In 1809, 50,000 joes (equivalent to 1,100,000 guilders) were issued. This print was followed by 25,807 additional joes in 1815–16, then 24,193 copies in 1824 for a total print run of just under 100,000 joes. Considered to be legal tender, the notes are partially backed by securities in London, although their ability to be redeemed for gold has been questionable. In 1837, records indicated that 99,989 Joes had been issued with the following breakdown: 1 joe (13,258 notes), 2 joes (8,189 notes), 3 Joes (4,201 notes), 5 joes (3,150 notes), 10 joes (1,700 notes) and 20 joes (1,250 notes). However, no copy of the issue from 1809 to 1824 has been found to date! The only banknotes listed to date are those dated 1830.

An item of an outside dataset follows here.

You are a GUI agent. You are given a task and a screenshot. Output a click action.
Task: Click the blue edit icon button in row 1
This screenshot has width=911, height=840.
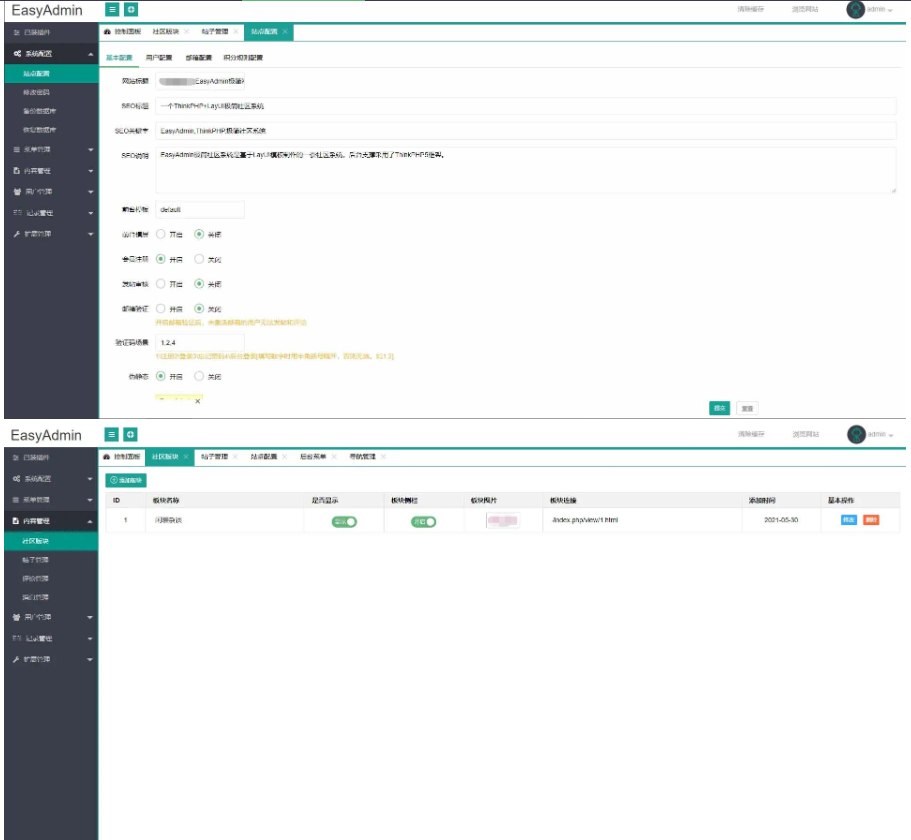coord(849,520)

Above: front of 20 joes or 440 guilders type 1830 (Pick: # A5) found in the National Numismatic Collection (National Museum of American History). Dimensions: 205 x 220 mm.

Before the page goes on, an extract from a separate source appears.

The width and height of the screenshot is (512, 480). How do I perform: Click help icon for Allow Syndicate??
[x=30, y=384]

This issue is characterized by two types of design. The banknotes of the first series are illustrated with a D-E (for Demerary / Essequebo) at the top center and the banknotes of the second series are illustrated by a woman with an anchor at the top left and the Latin phrase “inter ripas fluo” (Between Banks It Flows). It should also be noted that the wording of the denominations differ between the series. On the first series, it should read: 1 Joe or 22 florins, 10 Joes or 220 florins, etc. Concerning the denominations of the second series, we can read: For 1 joe of 22 florins each, For 2 joe of 22 florins each, etc.

Dollar banknotes

Although private banks have been present in British Guiana since the late 19th century, it was not until 1916 that the Government of British Guiana began issuing dollar denominated banknotes. From 1916 to 1924, two banknotes of 1 and 2 dollars were issued and illustrated, front / back, with a seal representing a sailboat at sea surrounded by the Latin phrase: "Damus Petimusque Vicissim" (We both give and seek). From 1929 to 1936, the two 1 and 2 dollar bills became more elaborate. The seal with the sailboat is preserved, but the front shows a toucan appearing on a branch and a view of the towering Kaieteur Waterfalls on the Potaro River in central Guyana. On the back, a portrait of HRH the King of England George V in ceremonial costume. From 1937 to 1942, the series was completed with 4 new notes of 5, 10, 20 and 100 dollars. The front remains unchanged, but the back of the banknotes is this time illustrated with a portrait of HRH the young King of England George VI in ceremonial costume.


Above: front of 5 dollars type 1938 (Pick: # 14). Dimensions: 152 x 82 mm.


(1) This unit of monetary exchange, in use in the colony since 1798, corresponds to a Portuguese gold coin called “Johannes” with the exchange rate of 1 joe for 22 Dutch guilders. The coin, however, gradually loses its intrinsic value and facilitates the emergence of the first banknotes of 1809.